Extract provided:
** BEGIN **

LIFF27 Day Summary - 16th November - Blokes vs Zombies; Teachers vs Ghosts; Techies vs Board Games (and Ben vs Buses)

Alright, I’ll get it out of the way now: the food updates don’t get much more exciting today, with lunch courtesy of Nando’s (certainly scrummy, but hardly a niche venue). Dinner, however, was procured from Pitza Cano round the corner from Hyde Park Picture house. A standard takeaway joint in some ways, made noteworthy by selling pizza you can see being made from scratch before being cooked, and which is pleasantly lacking in grease or artificiality. Definitely worth a look if you finish your day in Leeds with a later showing at the Picture House and need something quick and tasty to take home for dinner.

Anyway, enough about my unhealthy eating habits. Another foursome of films today began at midday in the town hall with The Battery. Touted as a new and alternative spin on the zombie genre, the film may end up as a victim of its own publicity: there’s not much here which hasn’t been seen before in terms of zombies. What makes The Battery worthwhile is the buddy dynamic between the two main characters, as well as the fact that writer-director-producer-star Jeremy Gardner made the film on a minuscule $12,000 US. Reminiscent of Shane Carruth’s Primer in tone as well as budget, the film never reaches the mind-blowing heights of Carruth’s sci-fi wonder but is certainly entertaining, well made and worth seeing.

Back then to The Light for the first of a trio of films at Vue, starting with Ghost Graduation. Imagine The Sixth Sense played for laughs and mashed up with scenes from The Breakfast Club all in Spanish, and you’re not far off the feel and content of Ghost Graduation. A perpetually light-hearted comedy with a dark, deadpan streak right down the centre, this had me and many others laughing throughout. It’s also a film I can see someone in Hollywood clamoring to remake in English; it could work, but it could also be destroyed by that delicious black comedy element being toned down to young-teenage-Disney levels of blandness. High School Funeral, anyone? Thought not.

** END **

Data block:
** BEGIN **

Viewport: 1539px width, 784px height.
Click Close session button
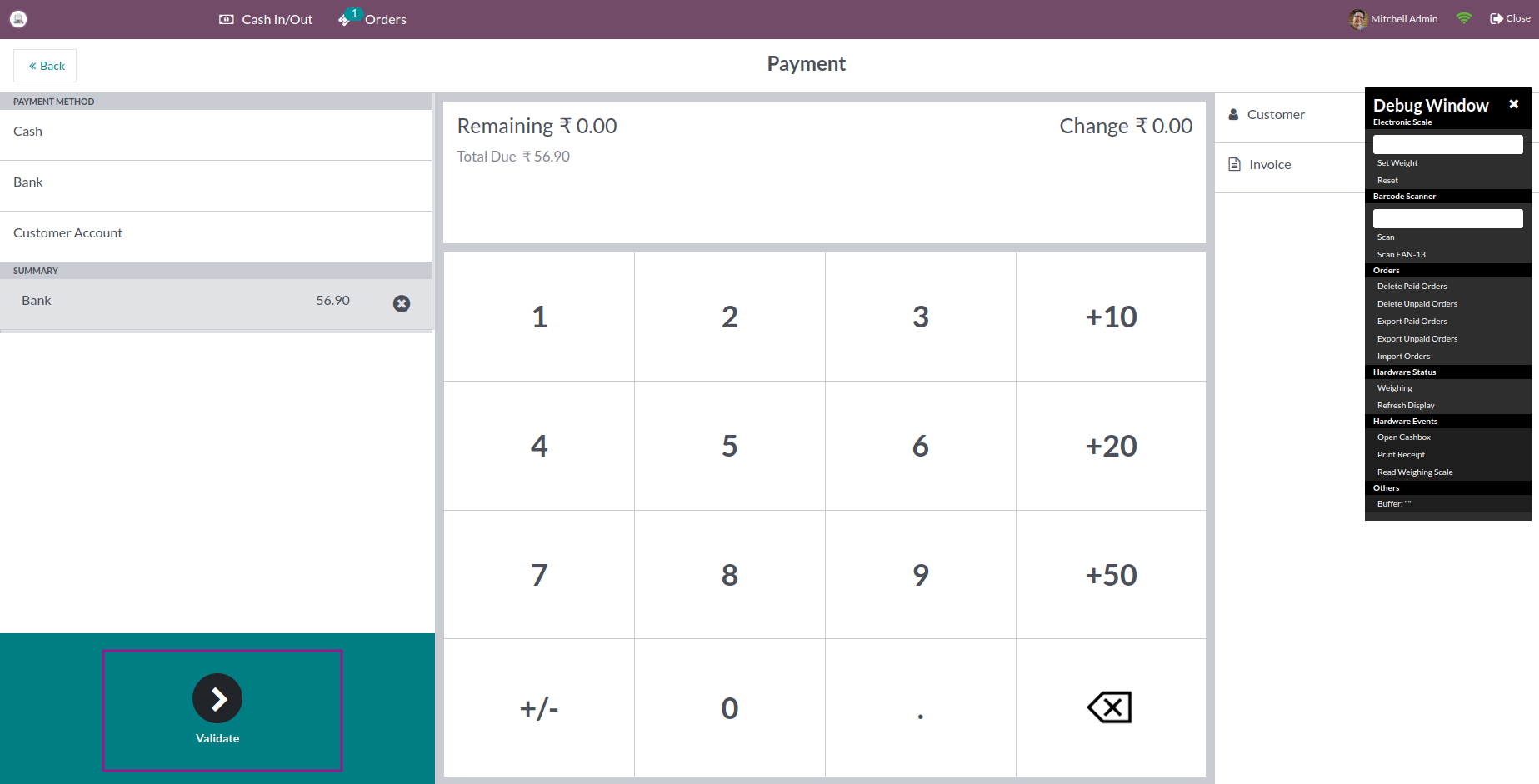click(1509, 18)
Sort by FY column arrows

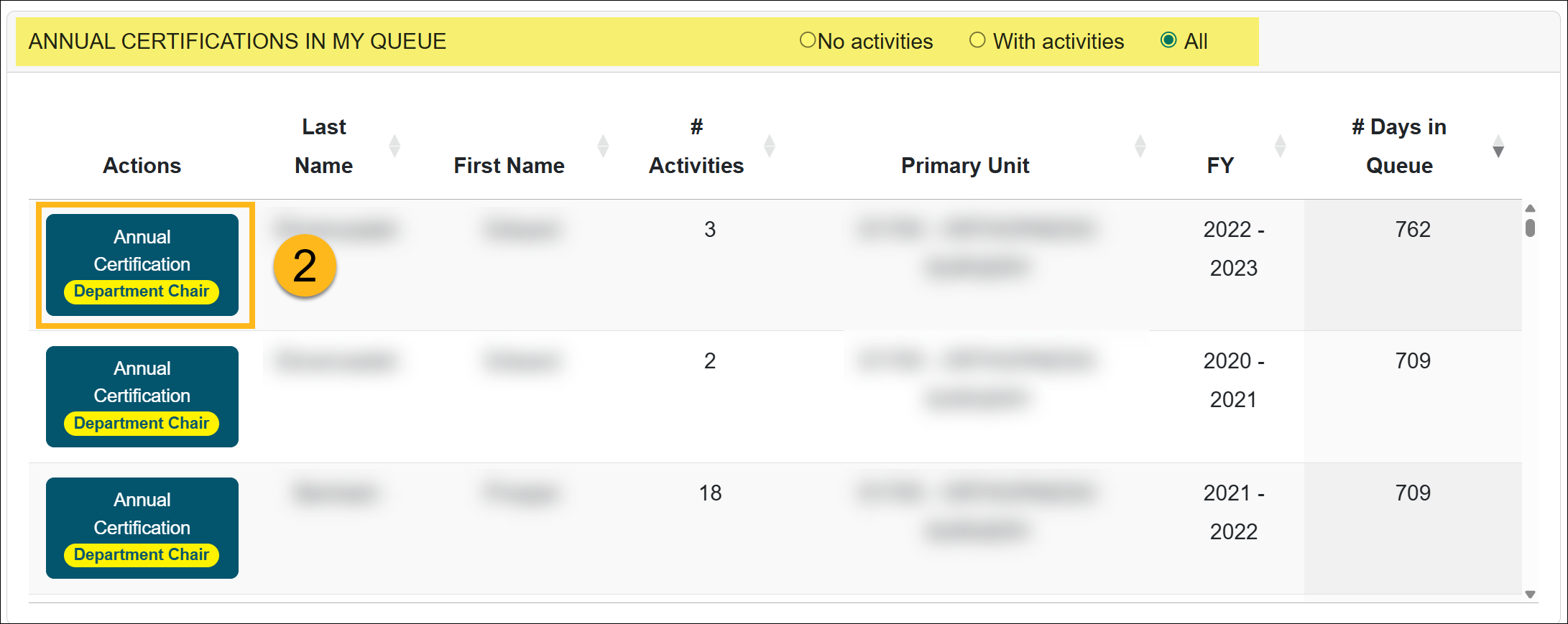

** END **

Written problem 1: From the film festival summary, copy out the stretch from "LIFF27 Day Summary" through "home for dinner.".
Written problem 2:
Using the film festival summary, answer each question briefly.
(a) Where did dinner come from?
(b) On what budget was The Battery made?
(c) In what language is Ghost Graduation?

Problem solution 1:
LIFF27 Day Summary - 16th November - Blokes vs Zombies; Teachers vs Ghosts; Techies vs Board Games (and Ben vs Buses)

Alright, I’ll get it out of the way now: the food updates don’t get much more exciting today, with lunch courtesy of Nando’s (certainly scrummy, but hardly a niche venue). Dinner, however, was procured from Pitza Cano round the corner from Hyde Park Picture house. A standard takeaway joint in some ways, made noteworthy by selling pizza you can see being made from scratch before being cooked, and which is pleasantly lacking in grease or artificiality. Definitely worth a look if you finish your day in Leeds with a later showing at the Picture House and need something quick and tasty to take home for dinner.

Problem solution 2:
(a) Pitza Cano, round the corner from Hyde Park Picture House
(b) $12,000 US
(c) Spanish